_YOUR GOAL_
Output the material as a Markdown table with the columns Number and Record line, starting at the line that contains "Select User1 and" and ending at the line that contains "coord(531,510)", both included. Leave out blank lines.

_RECORDS TO PROCESS_
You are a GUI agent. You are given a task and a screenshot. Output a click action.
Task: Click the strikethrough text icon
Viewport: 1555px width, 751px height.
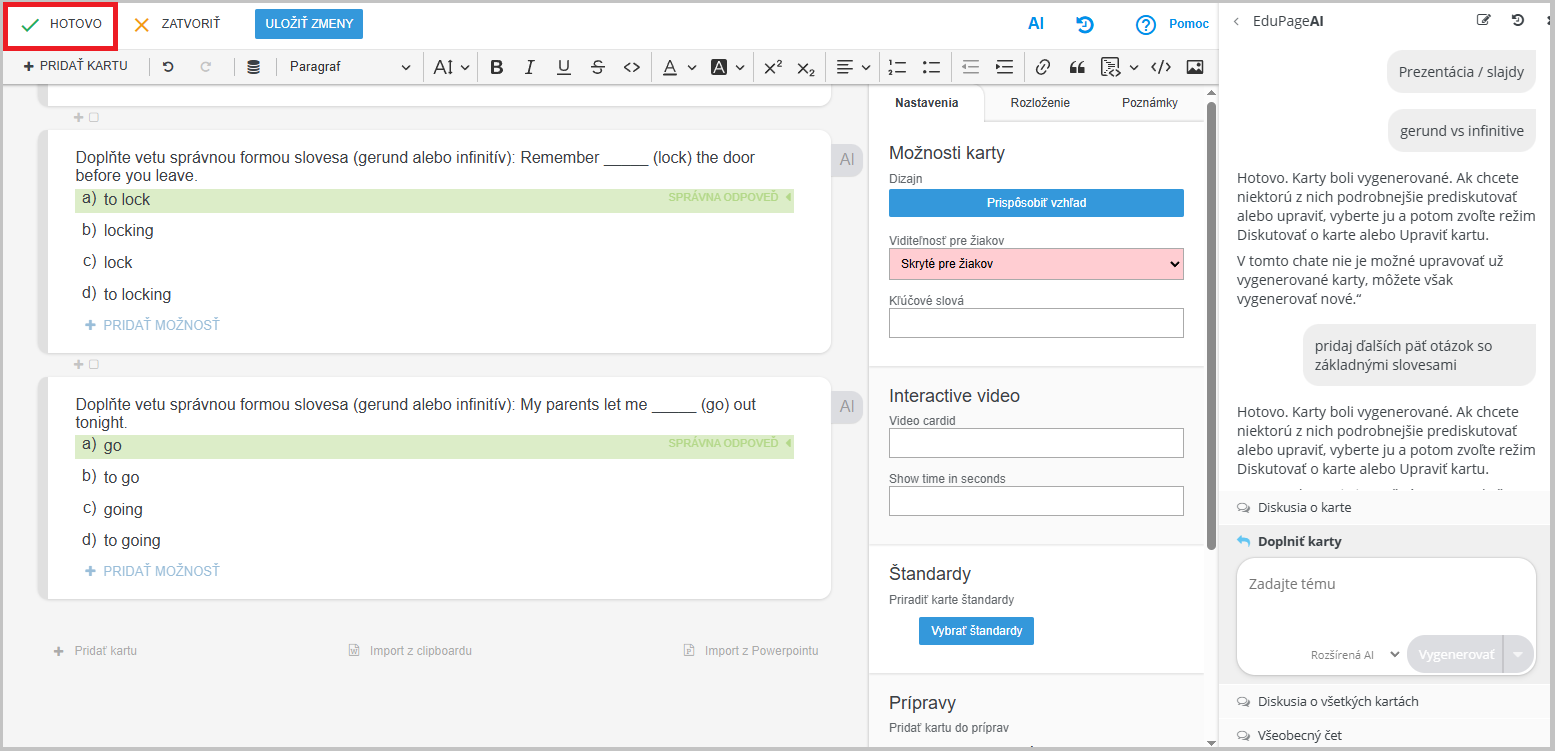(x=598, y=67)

--

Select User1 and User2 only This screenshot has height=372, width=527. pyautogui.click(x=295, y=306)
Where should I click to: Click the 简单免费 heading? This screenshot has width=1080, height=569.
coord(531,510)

==

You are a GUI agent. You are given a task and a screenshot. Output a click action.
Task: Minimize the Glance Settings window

_SOLVED EXERCISE_
| Number | Record line |
|---|---|
| 1 | Select User1 and User2 only This screenshot has height=372, width=527. pyautogui.click(x=295, y=306) |
| 2 | Where should I click to: Click the 简单免费 heading? This screenshot has width=1080, height=569. |
| 3 | coord(531,510) |